According to national statistics phosphorus use efficiency is between 10-30%. For example, if an average farmer applies 100 lbs per acre of phosphor, 90 lbs will be fixed (not usable) or if you are a farmer with good cultural practices, and you apply the same amount of phosphor with 30 % efficiency, it still means you will still lose 70 lbs of phosphor as locked-up, fixed, or tied-up. Using humic will enhance fertilizer use efficiency. These factors are why we think using humic just as vital as using macro-micronutrients in ensuring good ROI.
10. What happens to the soil after repeated use?
With each year that the grower uses humic, there will be significant enhancement of soil health and crop production. Many growers have used humic for 30 years and still see the benefits. Repeated use reflects cumulative effects.
11. Why are these products important?
Humic and fulvic are functional carbons. They help with soil aggregate stability, unlock the fixed nutrients, complex salt, buffer, chelate, and complex nutrients for better fertilizer use efficiency. They also enhance microbial activity.

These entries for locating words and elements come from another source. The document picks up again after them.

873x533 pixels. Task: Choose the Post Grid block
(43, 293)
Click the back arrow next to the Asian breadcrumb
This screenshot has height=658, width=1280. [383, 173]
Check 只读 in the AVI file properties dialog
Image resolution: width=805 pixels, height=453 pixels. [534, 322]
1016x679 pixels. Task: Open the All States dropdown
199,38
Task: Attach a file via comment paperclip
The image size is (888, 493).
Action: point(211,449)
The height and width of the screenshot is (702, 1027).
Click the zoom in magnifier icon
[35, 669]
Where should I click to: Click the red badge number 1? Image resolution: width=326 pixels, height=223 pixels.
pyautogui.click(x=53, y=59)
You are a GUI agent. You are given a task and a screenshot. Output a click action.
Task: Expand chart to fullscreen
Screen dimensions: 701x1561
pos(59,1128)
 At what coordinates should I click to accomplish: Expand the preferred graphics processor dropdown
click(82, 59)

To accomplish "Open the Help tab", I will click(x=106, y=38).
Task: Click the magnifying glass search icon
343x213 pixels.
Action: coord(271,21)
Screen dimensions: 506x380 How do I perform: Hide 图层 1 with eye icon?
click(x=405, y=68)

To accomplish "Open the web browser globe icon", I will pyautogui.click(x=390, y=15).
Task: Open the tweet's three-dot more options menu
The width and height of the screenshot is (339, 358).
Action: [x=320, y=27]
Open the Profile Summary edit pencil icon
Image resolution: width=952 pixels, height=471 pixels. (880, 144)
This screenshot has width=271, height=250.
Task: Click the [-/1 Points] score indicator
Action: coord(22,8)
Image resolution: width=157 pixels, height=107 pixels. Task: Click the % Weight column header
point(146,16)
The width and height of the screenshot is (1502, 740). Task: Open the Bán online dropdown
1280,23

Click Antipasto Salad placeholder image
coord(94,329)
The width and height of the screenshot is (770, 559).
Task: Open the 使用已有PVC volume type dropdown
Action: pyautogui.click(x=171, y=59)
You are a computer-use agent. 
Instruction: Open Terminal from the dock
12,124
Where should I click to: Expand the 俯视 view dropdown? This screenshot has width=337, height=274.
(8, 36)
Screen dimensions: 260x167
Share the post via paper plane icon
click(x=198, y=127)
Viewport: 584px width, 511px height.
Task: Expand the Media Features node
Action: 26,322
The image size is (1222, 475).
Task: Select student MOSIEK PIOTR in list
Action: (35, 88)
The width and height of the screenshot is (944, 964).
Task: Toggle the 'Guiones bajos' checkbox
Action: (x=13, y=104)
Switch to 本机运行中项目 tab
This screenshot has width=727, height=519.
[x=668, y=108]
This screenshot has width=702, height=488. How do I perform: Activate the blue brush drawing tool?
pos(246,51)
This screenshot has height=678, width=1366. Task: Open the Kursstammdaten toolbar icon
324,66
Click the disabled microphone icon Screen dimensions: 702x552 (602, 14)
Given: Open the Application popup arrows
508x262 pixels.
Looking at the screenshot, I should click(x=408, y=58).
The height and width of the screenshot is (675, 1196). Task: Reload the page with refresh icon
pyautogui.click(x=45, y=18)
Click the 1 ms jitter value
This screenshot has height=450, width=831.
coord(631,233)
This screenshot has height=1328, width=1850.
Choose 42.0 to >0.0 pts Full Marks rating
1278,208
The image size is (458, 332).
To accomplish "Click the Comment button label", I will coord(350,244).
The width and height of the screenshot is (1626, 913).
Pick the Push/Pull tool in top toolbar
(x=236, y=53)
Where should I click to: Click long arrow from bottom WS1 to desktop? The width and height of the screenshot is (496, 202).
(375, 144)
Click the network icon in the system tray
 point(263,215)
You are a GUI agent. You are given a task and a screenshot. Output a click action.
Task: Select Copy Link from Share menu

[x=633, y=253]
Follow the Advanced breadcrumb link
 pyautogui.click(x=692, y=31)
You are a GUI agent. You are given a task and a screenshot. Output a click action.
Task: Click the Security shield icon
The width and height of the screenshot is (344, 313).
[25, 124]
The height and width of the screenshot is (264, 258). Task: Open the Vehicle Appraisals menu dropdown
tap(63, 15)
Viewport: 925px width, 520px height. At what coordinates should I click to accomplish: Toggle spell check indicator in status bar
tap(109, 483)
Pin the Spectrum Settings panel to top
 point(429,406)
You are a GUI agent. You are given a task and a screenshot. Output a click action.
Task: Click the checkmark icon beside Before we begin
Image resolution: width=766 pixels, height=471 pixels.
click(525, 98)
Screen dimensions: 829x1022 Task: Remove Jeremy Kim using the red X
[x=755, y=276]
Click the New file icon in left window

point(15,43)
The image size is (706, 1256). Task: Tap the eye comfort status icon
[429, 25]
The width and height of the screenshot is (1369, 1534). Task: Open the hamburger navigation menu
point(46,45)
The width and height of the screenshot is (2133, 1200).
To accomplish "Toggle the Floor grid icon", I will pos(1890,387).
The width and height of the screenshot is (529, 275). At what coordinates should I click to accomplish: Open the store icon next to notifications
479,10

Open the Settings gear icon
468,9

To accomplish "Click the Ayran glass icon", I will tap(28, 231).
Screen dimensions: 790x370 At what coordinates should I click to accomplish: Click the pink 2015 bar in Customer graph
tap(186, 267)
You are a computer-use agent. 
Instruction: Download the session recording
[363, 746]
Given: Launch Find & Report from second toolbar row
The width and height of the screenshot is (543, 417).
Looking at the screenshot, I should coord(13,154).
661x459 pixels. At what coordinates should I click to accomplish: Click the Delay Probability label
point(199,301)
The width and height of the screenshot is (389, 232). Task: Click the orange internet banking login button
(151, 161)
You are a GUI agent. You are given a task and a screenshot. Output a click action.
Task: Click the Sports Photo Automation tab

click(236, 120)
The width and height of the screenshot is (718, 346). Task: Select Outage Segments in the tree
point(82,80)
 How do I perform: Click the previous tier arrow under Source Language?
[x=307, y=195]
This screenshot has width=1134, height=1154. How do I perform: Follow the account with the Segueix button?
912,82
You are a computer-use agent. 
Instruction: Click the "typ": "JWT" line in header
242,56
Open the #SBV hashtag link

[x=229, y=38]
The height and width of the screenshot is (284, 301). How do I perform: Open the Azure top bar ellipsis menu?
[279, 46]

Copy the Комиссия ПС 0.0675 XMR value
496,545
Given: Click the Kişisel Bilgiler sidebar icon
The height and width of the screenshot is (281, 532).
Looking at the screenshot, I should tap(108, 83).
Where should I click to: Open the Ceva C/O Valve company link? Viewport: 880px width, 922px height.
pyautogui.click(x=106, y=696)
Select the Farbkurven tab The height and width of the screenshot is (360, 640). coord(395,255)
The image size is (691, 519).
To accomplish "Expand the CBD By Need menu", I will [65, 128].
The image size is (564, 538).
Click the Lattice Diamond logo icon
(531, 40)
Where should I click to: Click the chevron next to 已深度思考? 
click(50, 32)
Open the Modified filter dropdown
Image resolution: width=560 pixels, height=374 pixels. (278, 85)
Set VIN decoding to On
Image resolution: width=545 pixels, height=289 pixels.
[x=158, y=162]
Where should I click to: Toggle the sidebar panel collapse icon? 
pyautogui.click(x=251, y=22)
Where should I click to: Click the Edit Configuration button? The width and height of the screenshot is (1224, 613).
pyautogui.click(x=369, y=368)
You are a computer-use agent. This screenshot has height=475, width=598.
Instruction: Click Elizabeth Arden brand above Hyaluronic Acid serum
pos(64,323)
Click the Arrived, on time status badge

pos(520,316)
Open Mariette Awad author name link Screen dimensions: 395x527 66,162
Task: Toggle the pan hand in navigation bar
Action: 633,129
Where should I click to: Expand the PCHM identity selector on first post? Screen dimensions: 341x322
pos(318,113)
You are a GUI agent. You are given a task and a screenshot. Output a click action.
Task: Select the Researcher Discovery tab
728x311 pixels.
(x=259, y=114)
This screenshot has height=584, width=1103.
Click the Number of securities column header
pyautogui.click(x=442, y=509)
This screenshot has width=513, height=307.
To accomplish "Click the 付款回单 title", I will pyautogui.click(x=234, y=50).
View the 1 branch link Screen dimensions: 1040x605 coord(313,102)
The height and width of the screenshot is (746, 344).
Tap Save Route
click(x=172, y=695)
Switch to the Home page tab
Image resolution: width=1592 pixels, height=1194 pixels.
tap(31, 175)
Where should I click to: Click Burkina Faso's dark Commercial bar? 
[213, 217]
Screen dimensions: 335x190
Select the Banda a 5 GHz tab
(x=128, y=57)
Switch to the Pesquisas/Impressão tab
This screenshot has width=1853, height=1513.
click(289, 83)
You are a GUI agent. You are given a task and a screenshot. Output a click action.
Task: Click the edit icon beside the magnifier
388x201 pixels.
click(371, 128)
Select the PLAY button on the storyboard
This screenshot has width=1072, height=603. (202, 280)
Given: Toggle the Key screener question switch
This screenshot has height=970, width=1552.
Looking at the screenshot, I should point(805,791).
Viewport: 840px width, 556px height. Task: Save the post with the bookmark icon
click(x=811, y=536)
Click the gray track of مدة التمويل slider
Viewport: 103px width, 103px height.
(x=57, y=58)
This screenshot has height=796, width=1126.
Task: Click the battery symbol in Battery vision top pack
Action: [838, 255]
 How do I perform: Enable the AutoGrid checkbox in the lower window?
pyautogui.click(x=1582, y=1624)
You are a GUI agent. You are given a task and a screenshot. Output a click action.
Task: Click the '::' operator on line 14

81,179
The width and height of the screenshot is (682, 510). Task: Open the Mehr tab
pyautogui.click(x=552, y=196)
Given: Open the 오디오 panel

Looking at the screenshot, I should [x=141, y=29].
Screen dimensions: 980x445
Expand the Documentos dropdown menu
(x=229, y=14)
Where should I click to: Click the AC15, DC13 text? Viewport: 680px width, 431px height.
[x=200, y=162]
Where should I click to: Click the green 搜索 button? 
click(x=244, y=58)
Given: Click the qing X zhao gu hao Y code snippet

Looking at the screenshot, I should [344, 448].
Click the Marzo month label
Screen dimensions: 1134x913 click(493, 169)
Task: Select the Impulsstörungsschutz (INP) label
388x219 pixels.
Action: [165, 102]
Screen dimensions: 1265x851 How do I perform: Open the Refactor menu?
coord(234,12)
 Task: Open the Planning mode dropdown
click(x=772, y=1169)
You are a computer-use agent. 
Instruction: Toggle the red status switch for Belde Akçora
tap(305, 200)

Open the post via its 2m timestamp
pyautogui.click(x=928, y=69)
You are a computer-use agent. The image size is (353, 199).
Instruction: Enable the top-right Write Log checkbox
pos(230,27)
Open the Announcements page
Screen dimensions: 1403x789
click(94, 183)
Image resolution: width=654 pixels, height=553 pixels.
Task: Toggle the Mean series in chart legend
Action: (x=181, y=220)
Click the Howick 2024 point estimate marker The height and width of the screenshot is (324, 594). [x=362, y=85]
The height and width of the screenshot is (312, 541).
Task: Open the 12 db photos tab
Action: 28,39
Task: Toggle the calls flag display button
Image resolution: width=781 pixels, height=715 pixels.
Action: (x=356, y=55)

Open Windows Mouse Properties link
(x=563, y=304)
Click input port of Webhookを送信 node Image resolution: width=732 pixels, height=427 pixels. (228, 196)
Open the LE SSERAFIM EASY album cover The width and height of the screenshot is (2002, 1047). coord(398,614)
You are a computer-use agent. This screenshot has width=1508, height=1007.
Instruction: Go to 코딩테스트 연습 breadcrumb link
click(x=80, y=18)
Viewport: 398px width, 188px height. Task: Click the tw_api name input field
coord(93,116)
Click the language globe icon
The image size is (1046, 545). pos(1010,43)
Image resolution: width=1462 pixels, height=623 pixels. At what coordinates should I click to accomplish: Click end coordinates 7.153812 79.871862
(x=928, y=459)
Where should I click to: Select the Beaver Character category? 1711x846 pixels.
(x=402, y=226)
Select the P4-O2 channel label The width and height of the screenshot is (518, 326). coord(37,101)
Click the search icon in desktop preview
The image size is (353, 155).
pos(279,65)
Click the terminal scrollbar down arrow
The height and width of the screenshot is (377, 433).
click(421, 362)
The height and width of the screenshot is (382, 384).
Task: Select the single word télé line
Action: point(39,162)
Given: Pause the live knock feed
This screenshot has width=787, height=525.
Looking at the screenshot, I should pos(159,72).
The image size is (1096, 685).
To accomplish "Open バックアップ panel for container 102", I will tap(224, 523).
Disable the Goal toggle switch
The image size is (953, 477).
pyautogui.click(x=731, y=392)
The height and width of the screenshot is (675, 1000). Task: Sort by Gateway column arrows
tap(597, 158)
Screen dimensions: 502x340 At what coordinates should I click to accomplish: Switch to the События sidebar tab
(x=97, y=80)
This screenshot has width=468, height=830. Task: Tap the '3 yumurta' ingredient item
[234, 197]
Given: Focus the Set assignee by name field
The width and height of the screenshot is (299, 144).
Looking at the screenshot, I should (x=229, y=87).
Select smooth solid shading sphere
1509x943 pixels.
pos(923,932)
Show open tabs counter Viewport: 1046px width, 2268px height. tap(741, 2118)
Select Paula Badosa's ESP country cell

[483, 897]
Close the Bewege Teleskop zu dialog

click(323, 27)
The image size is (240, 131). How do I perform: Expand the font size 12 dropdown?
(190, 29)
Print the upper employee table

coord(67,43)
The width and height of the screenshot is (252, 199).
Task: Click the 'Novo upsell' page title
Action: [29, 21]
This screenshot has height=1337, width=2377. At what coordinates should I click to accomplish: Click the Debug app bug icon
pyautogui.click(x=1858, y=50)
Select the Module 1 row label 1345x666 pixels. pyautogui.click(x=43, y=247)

12. What do growers do now that will make them better using humic and fulvic acids?
Growers need to be educated to understand and distinguish between different types of carbons, such as functional and normal carbons. It is also vital for the grower to understand howfunctional carbons enhance soil health and nutrient availability. The best means of achieving this goal is to hold applied workshops for the growers to demonstrate humic substances’ far-reaching physical, chemical and biological impacts in different crops under farm conditions.
13. Could you please go over the Nitrogen formula?
Total N pool = residual nitrogen (ppm)from soil test + mineralized N rate pounds per acre + applied fertilizer based on crop fertility guide.
For example, if your residual N is 10 ppm (based on soil test)
10 ppm x 3.8 = 38 lbsof N per acre.
For example, if your soil test shows 1% OM, you generally get 20 lbs of Mineralized N per acre (this may vary in different soils. Some soils may get 5 or 10 lbs for 1%).
For example, if farmer’s applied N = 100 lbs per acre, then if we equate that with the formula, the total N pool=
38 lbs per acre residual N + 20 lbs per acre of mineralized N + 100 (applied fertilizer N by grower) = 158 lbs per acre.
How to insert 14% Organic Nitrogen into this equation:
If you apply 100 lbs of Organic Nitrogen 14-0-0 it will equal to 14 lbs of organic N.
Then you can factor 14 lbs N, into the total N equation as applied N. This provides your total organic N.